Film Review: Gringo TrailsTravel documentary cautiously but intelligently criticizes the predicaments associated with tourism.
While its title suggests a Steve Martin comedy from the late 1980s, Gringo Trails presents a world view from the perspective of Western travelers concerned about how they are “leaving their footprint.” Though the film plods along without a clear direction—not unlike the travelers themselves—the unifying theme of being more sensitive to one's surroundings is a good one. Hopefully, the film will find an audience beyond those already attuned to this attitude.

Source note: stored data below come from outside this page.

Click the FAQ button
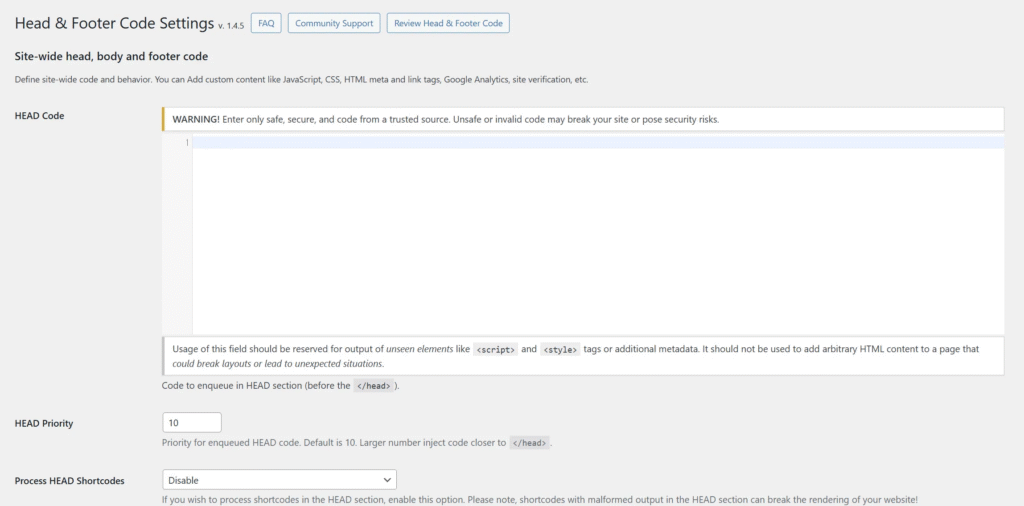 point(266,23)
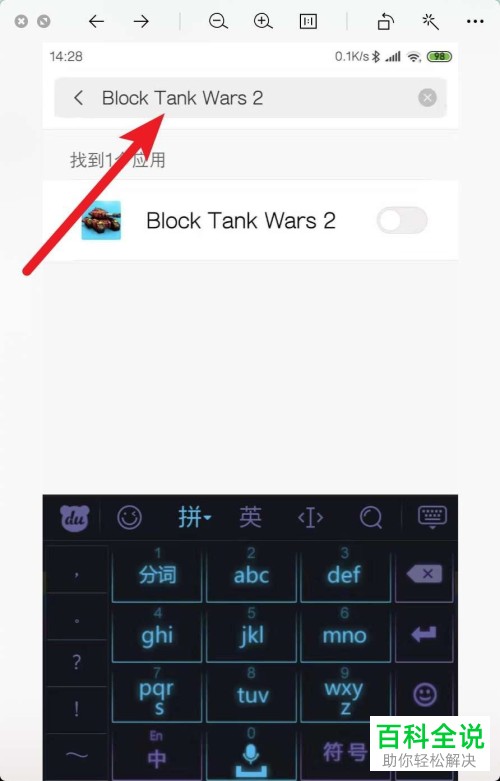500x781 pixels.
Task: Clear the search field with X button
Action: 427,98
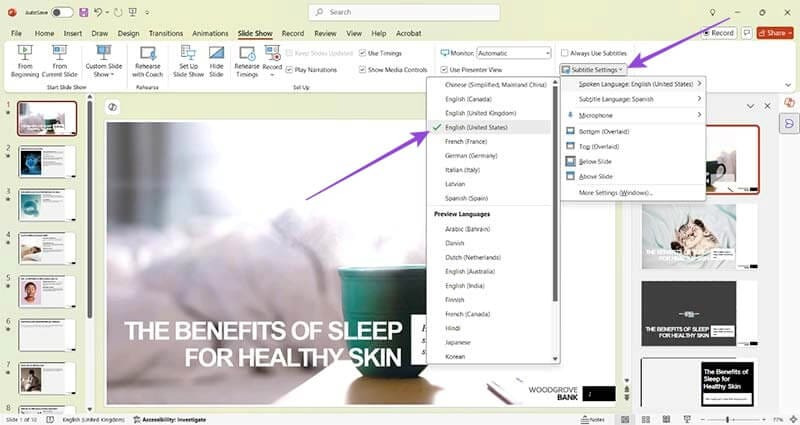Open More Settings (Windows)
800x425 pixels.
[x=615, y=192]
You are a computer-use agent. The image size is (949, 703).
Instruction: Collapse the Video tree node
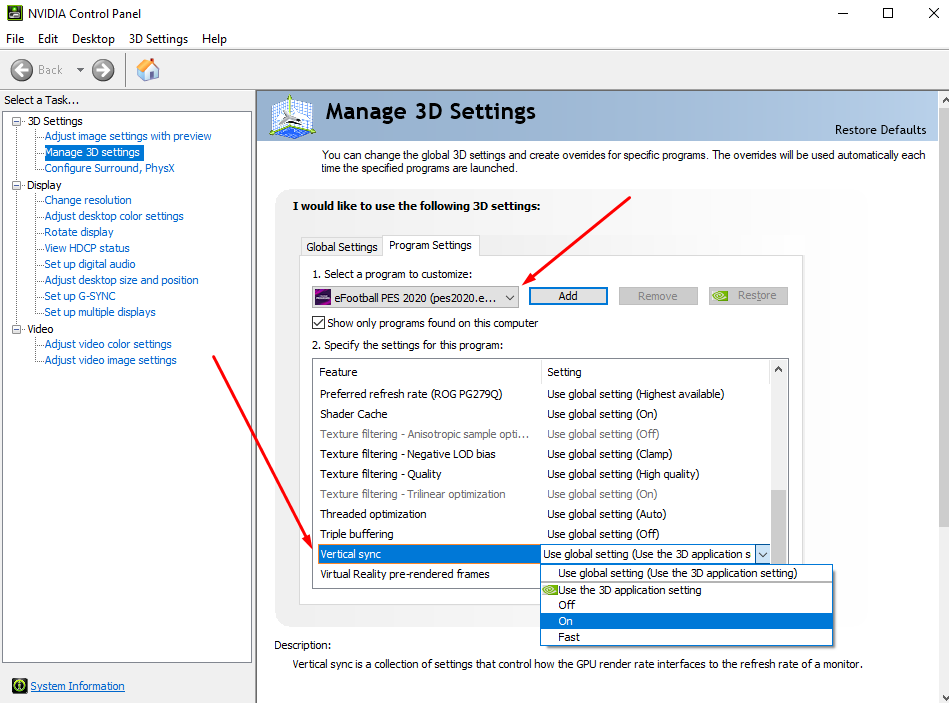point(16,329)
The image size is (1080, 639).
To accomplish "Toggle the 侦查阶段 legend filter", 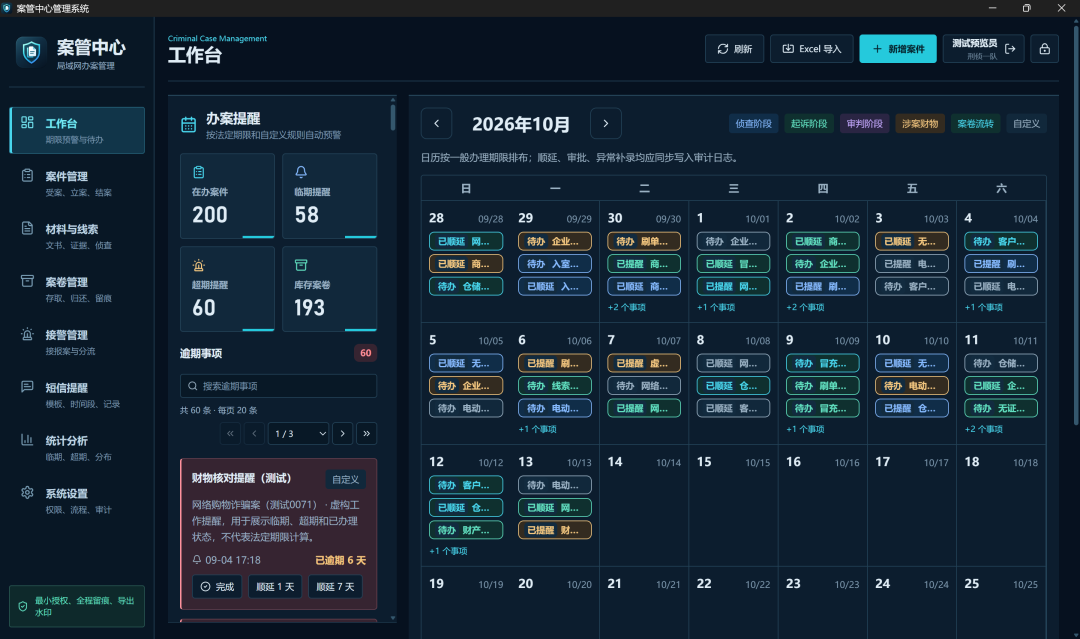I will pos(754,124).
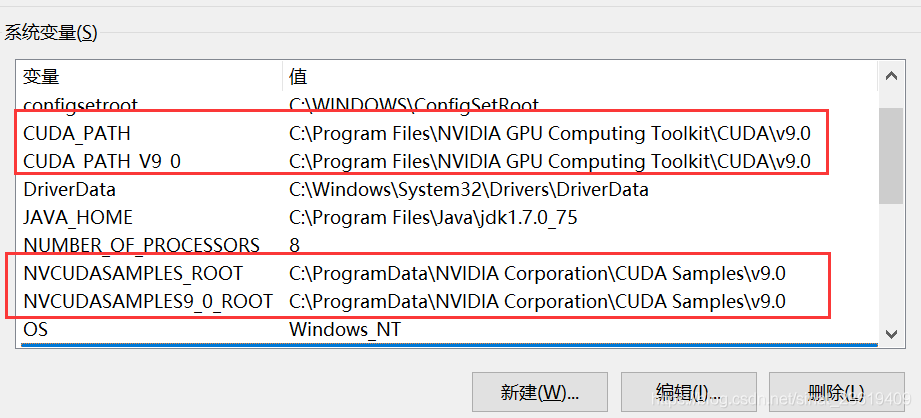Select the NUMBER_OF_PROCESSORS row
The height and width of the screenshot is (418, 921).
pos(141,245)
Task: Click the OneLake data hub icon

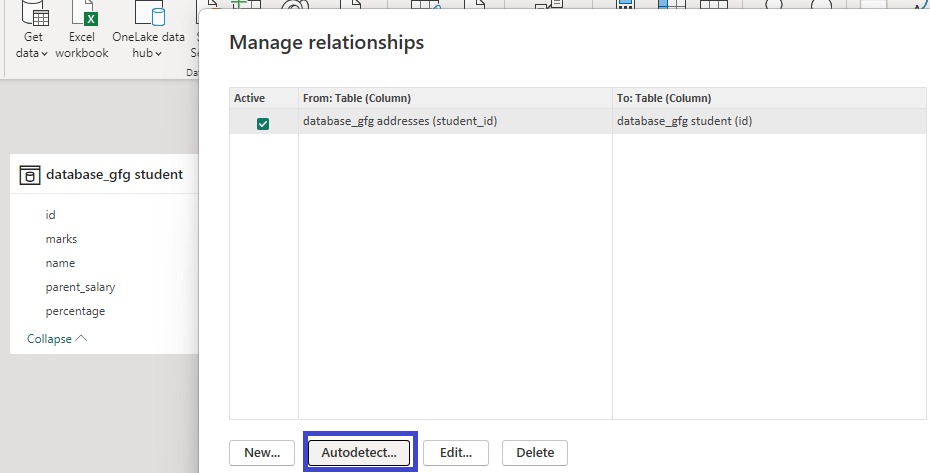Action: [148, 14]
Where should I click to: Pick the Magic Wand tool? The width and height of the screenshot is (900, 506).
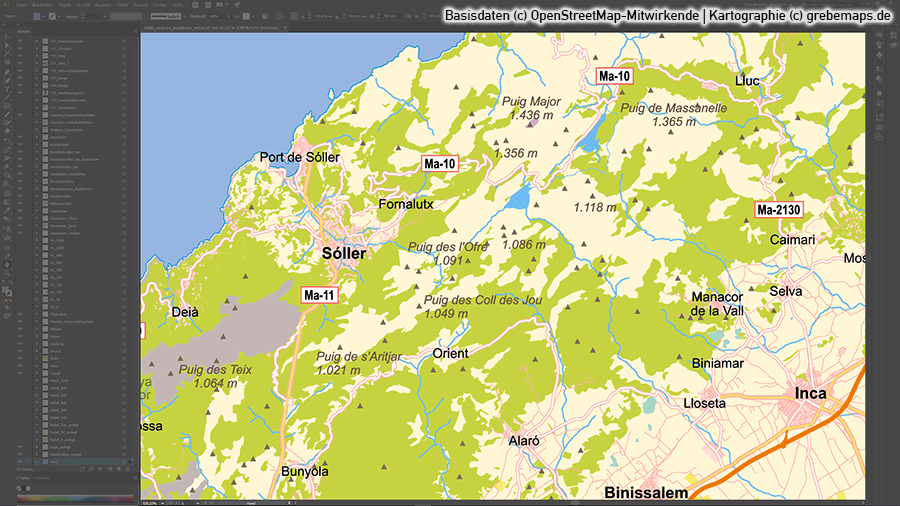(7, 56)
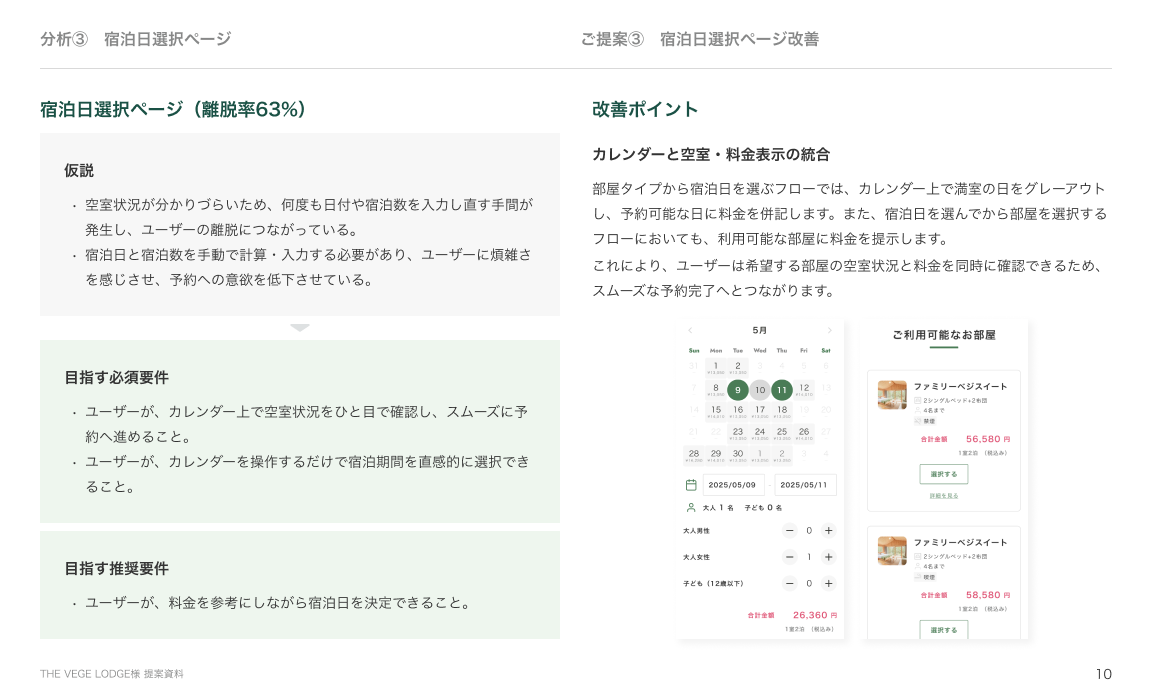
Task: Click the calendar icon beside date fields
Action: (691, 485)

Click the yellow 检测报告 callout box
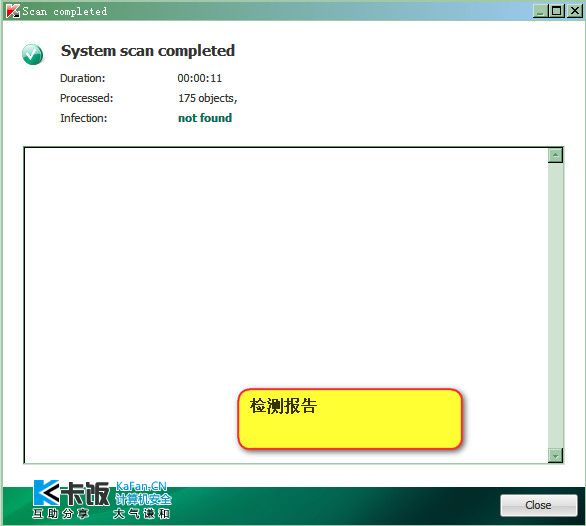[x=350, y=419]
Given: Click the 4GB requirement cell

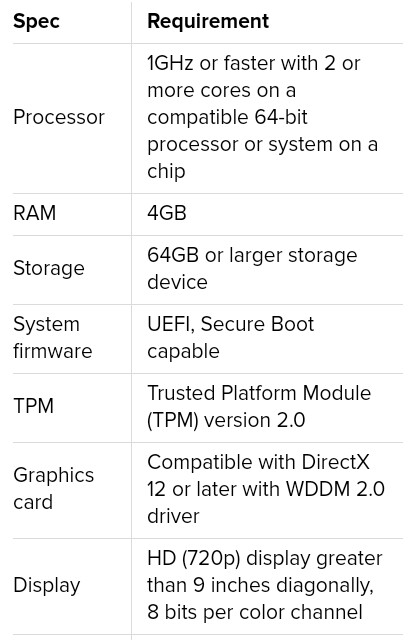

With her feature debut, director and co-producer Pegi Vail demonstrates her academic background in anthropology by developing a nuanced series of vignettes that follow “the Gringo Trail,” a route for Westerners seeking to better understand different places around the world. This in-the-know itinerary takes these adventurous people from South American forests to African villages to Asian spiritual centers. Vail herself stays out of most of the action, but she interviews fellow travelers, travel writers, regional officials and native dwellers. The overriding quandary in all these locations is finding a way to balance the host country’s financial needs with the inevitable disturbance to the environment by visitors.
Vail could have been more graphic in her use of footage of the damage and destruction caused by outsiders. In the first half of Gringo Trails, the worst it gets are shots of litter. Mostly, in fact, cinematographer and co-producer Melvin Estrella captures the landscapes so elegantly, the film seems like a travelogue when something much more ominous is really called for. At least Laura Ortma's original score evokes a chilling, horror-movie atmosphere. Also, Vail assembles an interesting and insightful group of “talking head” experts (including Costas Christ, Yossi Ghinsberg, Pico Iyer, Holly Morris, Rolf Potts and Anja Mutic) to discuss travel issues usually camouflaged by advertisers and overlooked by vacationers.
With so few films devoted to this topic, Gringo Trails affords a refreshing counterbalance to the Hollywoodized view of “exotic” people and locales. It isn't perfect and could have been much tougher-minded—especially about the industry’s “selling” of tourism—but this film should start a necessary and overdue conversation.